The problem: Reproduce the records below exactly as given.

Supplied data:
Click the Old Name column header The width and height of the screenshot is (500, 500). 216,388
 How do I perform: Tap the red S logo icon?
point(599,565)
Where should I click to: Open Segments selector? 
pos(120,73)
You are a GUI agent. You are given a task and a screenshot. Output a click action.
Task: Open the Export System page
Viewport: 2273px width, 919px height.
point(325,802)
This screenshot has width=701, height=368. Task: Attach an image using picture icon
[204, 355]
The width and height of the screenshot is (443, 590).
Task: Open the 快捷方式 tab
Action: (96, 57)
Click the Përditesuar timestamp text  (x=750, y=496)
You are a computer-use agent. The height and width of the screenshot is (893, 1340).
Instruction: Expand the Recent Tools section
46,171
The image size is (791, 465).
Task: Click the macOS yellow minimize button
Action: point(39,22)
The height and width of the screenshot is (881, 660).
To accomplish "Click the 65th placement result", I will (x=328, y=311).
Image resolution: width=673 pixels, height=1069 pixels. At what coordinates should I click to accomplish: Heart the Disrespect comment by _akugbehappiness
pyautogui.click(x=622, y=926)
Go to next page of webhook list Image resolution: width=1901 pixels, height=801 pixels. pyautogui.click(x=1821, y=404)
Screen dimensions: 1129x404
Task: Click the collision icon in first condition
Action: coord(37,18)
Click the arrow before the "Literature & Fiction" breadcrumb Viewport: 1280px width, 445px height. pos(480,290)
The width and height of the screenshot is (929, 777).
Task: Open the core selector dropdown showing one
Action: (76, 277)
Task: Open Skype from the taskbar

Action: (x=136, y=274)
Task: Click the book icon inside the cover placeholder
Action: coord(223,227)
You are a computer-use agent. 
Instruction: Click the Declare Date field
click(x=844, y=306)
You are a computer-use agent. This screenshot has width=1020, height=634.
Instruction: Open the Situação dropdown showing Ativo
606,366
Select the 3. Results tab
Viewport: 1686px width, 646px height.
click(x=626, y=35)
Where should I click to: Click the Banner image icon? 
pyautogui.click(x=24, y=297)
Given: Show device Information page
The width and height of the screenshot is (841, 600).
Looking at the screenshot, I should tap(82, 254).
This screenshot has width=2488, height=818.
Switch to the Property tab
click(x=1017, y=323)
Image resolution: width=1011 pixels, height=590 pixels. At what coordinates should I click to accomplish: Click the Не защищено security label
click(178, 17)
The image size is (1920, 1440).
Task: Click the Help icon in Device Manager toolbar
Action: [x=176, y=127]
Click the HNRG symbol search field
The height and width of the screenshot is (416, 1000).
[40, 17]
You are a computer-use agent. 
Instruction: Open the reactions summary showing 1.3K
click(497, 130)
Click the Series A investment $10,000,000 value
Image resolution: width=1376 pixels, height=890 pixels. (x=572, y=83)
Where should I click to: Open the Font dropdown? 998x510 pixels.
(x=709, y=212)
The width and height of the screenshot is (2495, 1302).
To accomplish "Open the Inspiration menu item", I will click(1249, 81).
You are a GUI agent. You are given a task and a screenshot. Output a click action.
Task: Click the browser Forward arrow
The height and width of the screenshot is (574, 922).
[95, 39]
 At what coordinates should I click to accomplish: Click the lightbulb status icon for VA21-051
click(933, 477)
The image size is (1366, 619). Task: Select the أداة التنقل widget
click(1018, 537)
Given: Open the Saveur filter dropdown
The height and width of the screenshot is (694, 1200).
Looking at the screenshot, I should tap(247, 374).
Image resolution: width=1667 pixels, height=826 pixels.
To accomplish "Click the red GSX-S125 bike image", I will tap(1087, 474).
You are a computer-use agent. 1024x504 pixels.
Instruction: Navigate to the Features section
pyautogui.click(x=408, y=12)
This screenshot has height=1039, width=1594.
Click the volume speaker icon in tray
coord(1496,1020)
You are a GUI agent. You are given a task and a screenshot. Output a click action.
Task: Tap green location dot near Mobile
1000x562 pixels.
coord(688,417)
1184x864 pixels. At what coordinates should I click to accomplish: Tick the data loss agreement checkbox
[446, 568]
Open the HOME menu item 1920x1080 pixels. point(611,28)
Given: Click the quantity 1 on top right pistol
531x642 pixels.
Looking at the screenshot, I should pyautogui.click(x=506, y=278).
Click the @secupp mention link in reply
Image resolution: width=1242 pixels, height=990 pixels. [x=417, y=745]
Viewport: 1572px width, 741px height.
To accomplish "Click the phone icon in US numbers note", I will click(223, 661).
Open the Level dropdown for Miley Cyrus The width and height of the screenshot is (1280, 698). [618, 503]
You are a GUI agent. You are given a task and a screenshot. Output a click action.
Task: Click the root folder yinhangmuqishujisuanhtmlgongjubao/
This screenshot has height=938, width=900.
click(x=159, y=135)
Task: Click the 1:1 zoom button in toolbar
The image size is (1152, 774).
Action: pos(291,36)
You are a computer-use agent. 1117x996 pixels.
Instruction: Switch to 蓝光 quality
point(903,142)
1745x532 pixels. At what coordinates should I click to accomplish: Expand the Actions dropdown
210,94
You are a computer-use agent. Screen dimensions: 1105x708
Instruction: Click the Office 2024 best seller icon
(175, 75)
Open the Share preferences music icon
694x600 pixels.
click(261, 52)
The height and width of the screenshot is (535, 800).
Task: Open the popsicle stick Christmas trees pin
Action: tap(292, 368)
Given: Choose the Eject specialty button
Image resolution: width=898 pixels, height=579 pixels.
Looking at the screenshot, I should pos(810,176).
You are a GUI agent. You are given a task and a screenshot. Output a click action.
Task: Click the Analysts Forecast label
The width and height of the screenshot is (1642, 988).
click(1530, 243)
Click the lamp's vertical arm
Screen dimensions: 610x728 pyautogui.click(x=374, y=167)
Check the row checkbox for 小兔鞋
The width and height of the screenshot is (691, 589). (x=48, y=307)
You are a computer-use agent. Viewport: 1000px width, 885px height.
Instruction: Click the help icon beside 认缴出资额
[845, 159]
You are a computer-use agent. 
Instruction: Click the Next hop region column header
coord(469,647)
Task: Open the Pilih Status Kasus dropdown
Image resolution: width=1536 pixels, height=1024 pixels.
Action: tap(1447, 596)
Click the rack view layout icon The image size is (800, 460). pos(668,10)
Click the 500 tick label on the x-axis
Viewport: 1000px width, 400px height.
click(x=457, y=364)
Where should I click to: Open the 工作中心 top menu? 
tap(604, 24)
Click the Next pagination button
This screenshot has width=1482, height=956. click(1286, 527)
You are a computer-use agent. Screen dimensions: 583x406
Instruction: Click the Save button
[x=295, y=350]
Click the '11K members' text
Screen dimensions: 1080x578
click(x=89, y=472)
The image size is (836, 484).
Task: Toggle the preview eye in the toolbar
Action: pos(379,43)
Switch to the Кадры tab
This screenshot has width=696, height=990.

Task output:
Click the Old Name column header The width and height of the screenshot is (500, 500). 216,388
 How do I perform: Tap the red S logo icon?
point(599,565)
Where should I click to: Open Segments selector? 
pos(120,73)
You are a GUI agent. You are given a task and a screenshot. Output a click action.
Task: Open the Export System page
Viewport: 2273px width, 919px height.
point(325,802)
This screenshot has width=701, height=368. Task: Attach an image using picture icon
[204, 355]
The width and height of the screenshot is (443, 590).
Task: Open the 快捷方式 tab
Action: (96, 57)
Click the Përditesuar timestamp text  (x=750, y=496)
You are a computer-use agent. The height and width of the screenshot is (893, 1340).
Instruction: Expand the Recent Tools section
46,171
The image size is (791, 465).
Task: Click the macOS yellow minimize button
Action: point(39,22)
The height and width of the screenshot is (881, 660).
To accomplish "Click the 65th placement result", I will (x=328, y=311).
Image resolution: width=673 pixels, height=1069 pixels. At what coordinates should I click to accomplish: Heart the Disrespect comment by _akugbehappiness
pyautogui.click(x=622, y=926)
Go to next page of webhook list Image resolution: width=1901 pixels, height=801 pixels. pyautogui.click(x=1821, y=404)
Screen dimensions: 1129x404
Task: Click the collision icon in first condition
Action: coord(37,18)
Click the arrow before the "Literature & Fiction" breadcrumb Viewport: 1280px width, 445px height. pos(480,290)
The width and height of the screenshot is (929, 777).
Task: Open the core selector dropdown showing one
Action: (76, 277)
Task: Open Skype from the taskbar

Action: (x=136, y=274)
Task: Click the book icon inside the cover placeholder
Action: coord(223,227)
You are a computer-use agent. 
Instruction: Click the Declare Date field
click(x=844, y=306)
You are a computer-use agent. This screenshot has width=1020, height=634.
Instruction: Open the Situação dropdown showing Ativo
606,366
Select the 3. Results tab
Viewport: 1686px width, 646px height.
click(x=626, y=35)
Where should I click to: Click the Banner image icon? 
pyautogui.click(x=24, y=297)
Given: Show device Information page
The width and height of the screenshot is (841, 600).
Looking at the screenshot, I should tap(82, 254).
This screenshot has width=2488, height=818.
Switch to the Property tab
click(x=1017, y=323)
Image resolution: width=1011 pixels, height=590 pixels. At what coordinates should I click to accomplish: Click the Не защищено security label
click(178, 17)
The image size is (1920, 1440).
Task: Click the Help icon in Device Manager toolbar
Action: [x=176, y=127]
Click the HNRG symbol search field
The height and width of the screenshot is (416, 1000).
[40, 17]
You are a computer-use agent. 
Instruction: Open the reactions summary showing 1.3K
click(497, 130)
Click the Series A investment $10,000,000 value
Image resolution: width=1376 pixels, height=890 pixels. (x=572, y=83)
Where should I click to: Open the Font dropdown? 998x510 pixels.
(x=709, y=212)
The width and height of the screenshot is (2495, 1302).
To accomplish "Open the Inspiration menu item", I will click(1249, 81).
You are a GUI agent. You are given a task and a screenshot. Output a click action.
Task: Click the browser Forward arrow
The height and width of the screenshot is (574, 922).
[95, 39]
 At what coordinates should I click to accomplish: Click the lightbulb status icon for VA21-051
click(933, 477)
The image size is (1366, 619). Task: Select the أداة التنقل widget
click(1018, 537)
Given: Open the Saveur filter dropdown
The height and width of the screenshot is (694, 1200).
Looking at the screenshot, I should tap(247, 374).
Image resolution: width=1667 pixels, height=826 pixels.
To accomplish "Click the red GSX-S125 bike image", I will tap(1087, 474).
You are a computer-use agent. 1024x504 pixels.
Instruction: Navigate to the Features section
pyautogui.click(x=408, y=12)
This screenshot has height=1039, width=1594.
Click the volume speaker icon in tray
coord(1496,1020)
You are a GUI agent. You are given a task and a screenshot. Output a click action.
Task: Tap green location dot near Mobile
1000x562 pixels.
coord(688,417)
1184x864 pixels. At what coordinates should I click to accomplish: Tick the data loss agreement checkbox
[446, 568]
Open the HOME menu item 1920x1080 pixels. point(611,28)
Given: Click the quantity 1 on top right pistol
531x642 pixels.
Looking at the screenshot, I should pyautogui.click(x=506, y=278).
Click the @secupp mention link in reply
Image resolution: width=1242 pixels, height=990 pixels. [x=417, y=745]
Viewport: 1572px width, 741px height.
To accomplish "Click the phone icon in US numbers note", I will click(223, 661).
Open the Level dropdown for Miley Cyrus The width and height of the screenshot is (1280, 698). [618, 503]
You are a GUI agent. You are given a task and a screenshot. Output a click action.
Task: Click the root folder yinhangmuqishujisuanhtmlgongjubao/
This screenshot has height=938, width=900.
click(x=159, y=135)
Task: Click the 1:1 zoom button in toolbar
The image size is (1152, 774).
Action: pos(291,36)
You are a computer-use agent. 1117x996 pixels.
Instruction: Switch to 蓝光 quality
point(903,142)
1745x532 pixels. At what coordinates should I click to accomplish: Expand the Actions dropdown
210,94
You are a computer-use agent. Screen dimensions: 1105x708
Instruction: Click the Office 2024 best seller icon
(175, 75)
Open the Share preferences music icon
694x600 pixels.
click(261, 52)
The height and width of the screenshot is (535, 800).
Task: Open the popsicle stick Christmas trees pin
Action: tap(292, 368)
Given: Choose the Eject specialty button
Image resolution: width=898 pixels, height=579 pixels.
Looking at the screenshot, I should pos(810,176).
You are a GUI agent. You are given a task and a screenshot. Output a click action.
Task: Click the Analysts Forecast label
The width and height of the screenshot is (1642, 988).
click(1530, 243)
Click the lamp's vertical arm
Screen dimensions: 610x728 pyautogui.click(x=374, y=167)
Check the row checkbox for 小兔鞋
The width and height of the screenshot is (691, 589). (x=48, y=307)
You are a computer-use agent. Viewport: 1000px width, 885px height.
Instruction: Click the help icon beside 认缴出资额
[845, 159]
You are a computer-use agent. 
Instruction: Click the Next hop region column header
coord(469,647)
Task: Open the Pilih Status Kasus dropdown
Image resolution: width=1536 pixels, height=1024 pixels.
Action: tap(1447, 596)
Click the rack view layout icon The image size is (800, 460). pos(668,10)
Click the 500 tick label on the x-axis
Viewport: 1000px width, 400px height.
click(x=457, y=364)
Where should I click to: Open the 工作中心 top menu? 
tap(604, 24)
Click the Next pagination button
This screenshot has width=1482, height=956. click(1286, 527)
You are a computer-use agent. Screen dimensions: 583x406
Instruction: Click the Save button
[x=295, y=350]
Click the '11K members' text
Screen dimensions: 1080x578
click(x=89, y=472)
The image size is (836, 484).
Task: Toggle the preview eye in the toolbar
Action: pos(379,43)
Switch to the Кадры tab
This screenshot has width=696, height=990.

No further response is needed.